Exercise requirements:
Return the records exactly as they appear below, omitting the pictures.

START Data under study

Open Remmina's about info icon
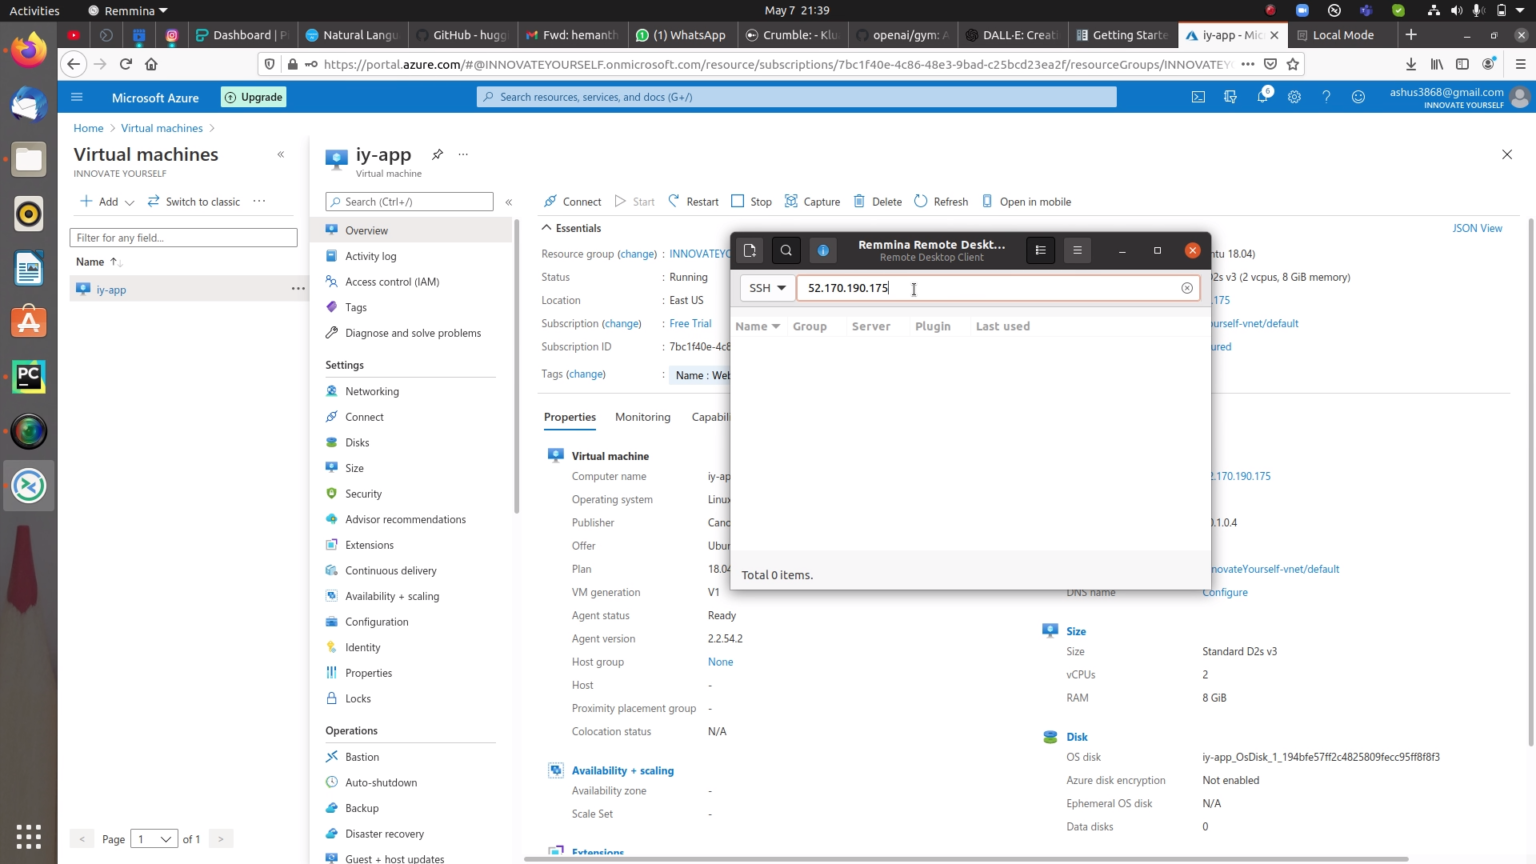Viewport: 1536px width, 864px height. pyautogui.click(x=823, y=250)
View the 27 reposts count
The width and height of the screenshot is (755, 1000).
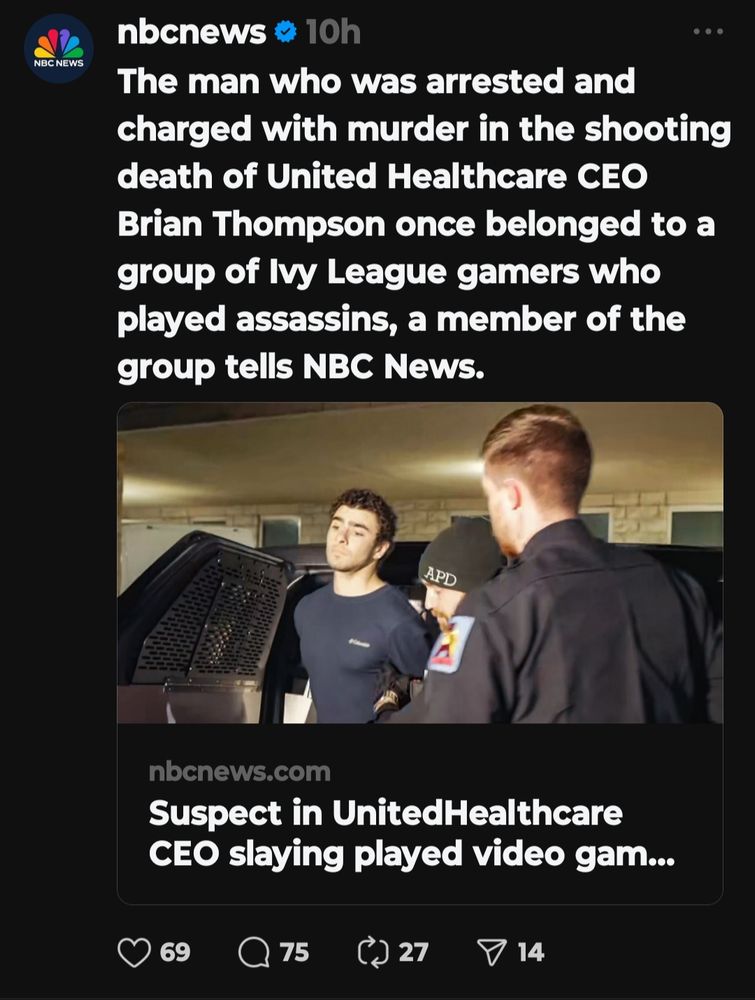[414, 952]
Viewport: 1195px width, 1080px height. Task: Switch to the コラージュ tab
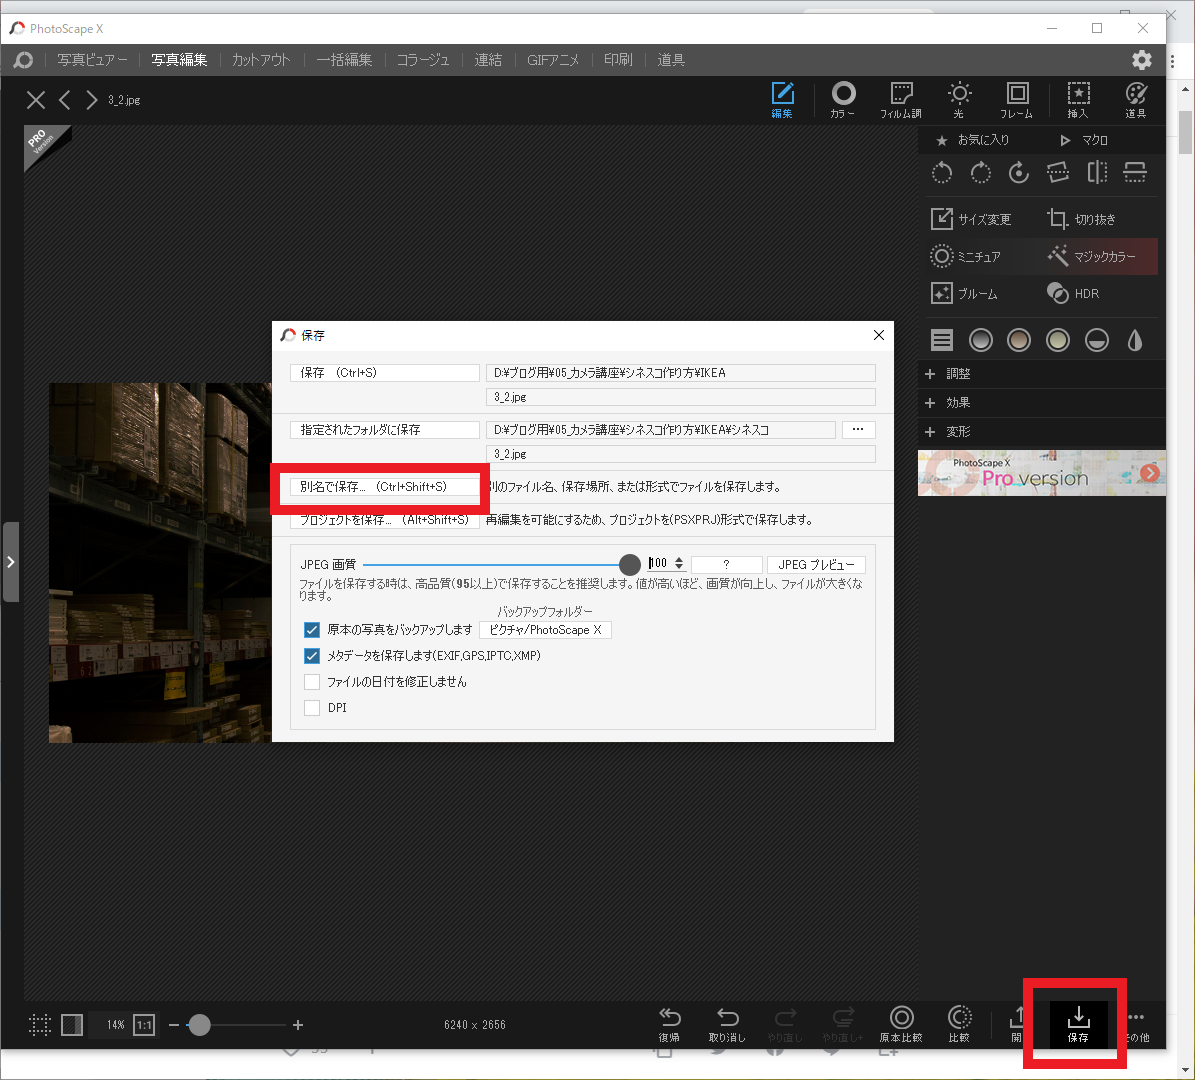422,60
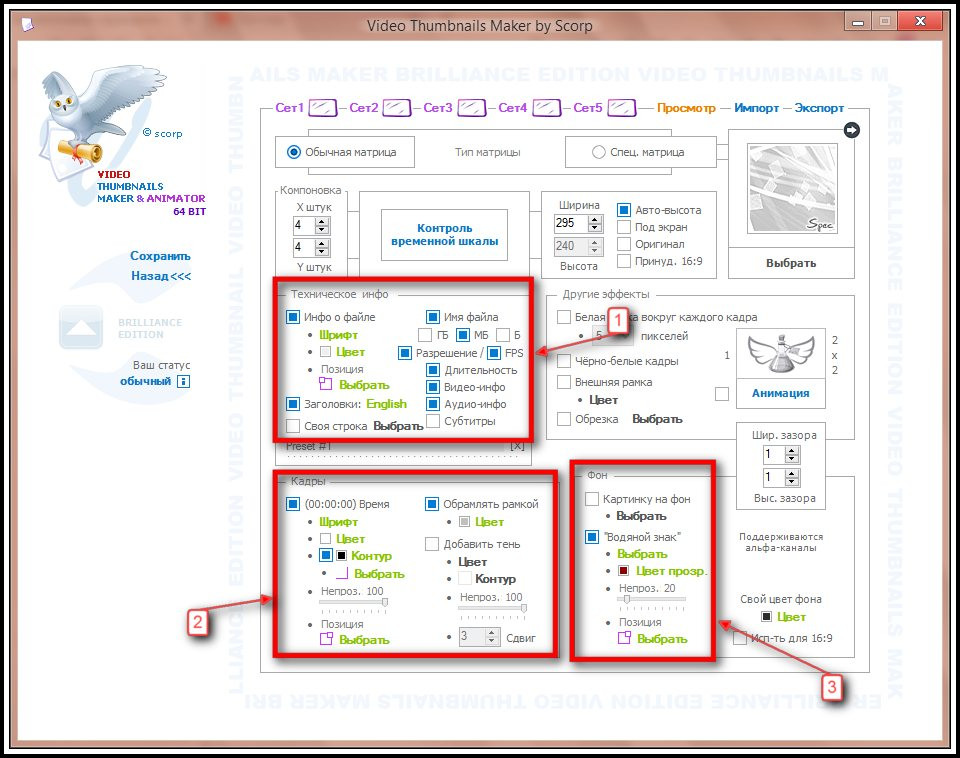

END Data under study

Response to the task:
Open Remmina's about info icon
Viewport: 1536px width, 864px height. pyautogui.click(x=823, y=250)
View the 27 reposts count
The width and height of the screenshot is (755, 1000).
[414, 952]
Viewport: 1195px width, 1080px height. Task: Switch to the コラージュ tab
422,60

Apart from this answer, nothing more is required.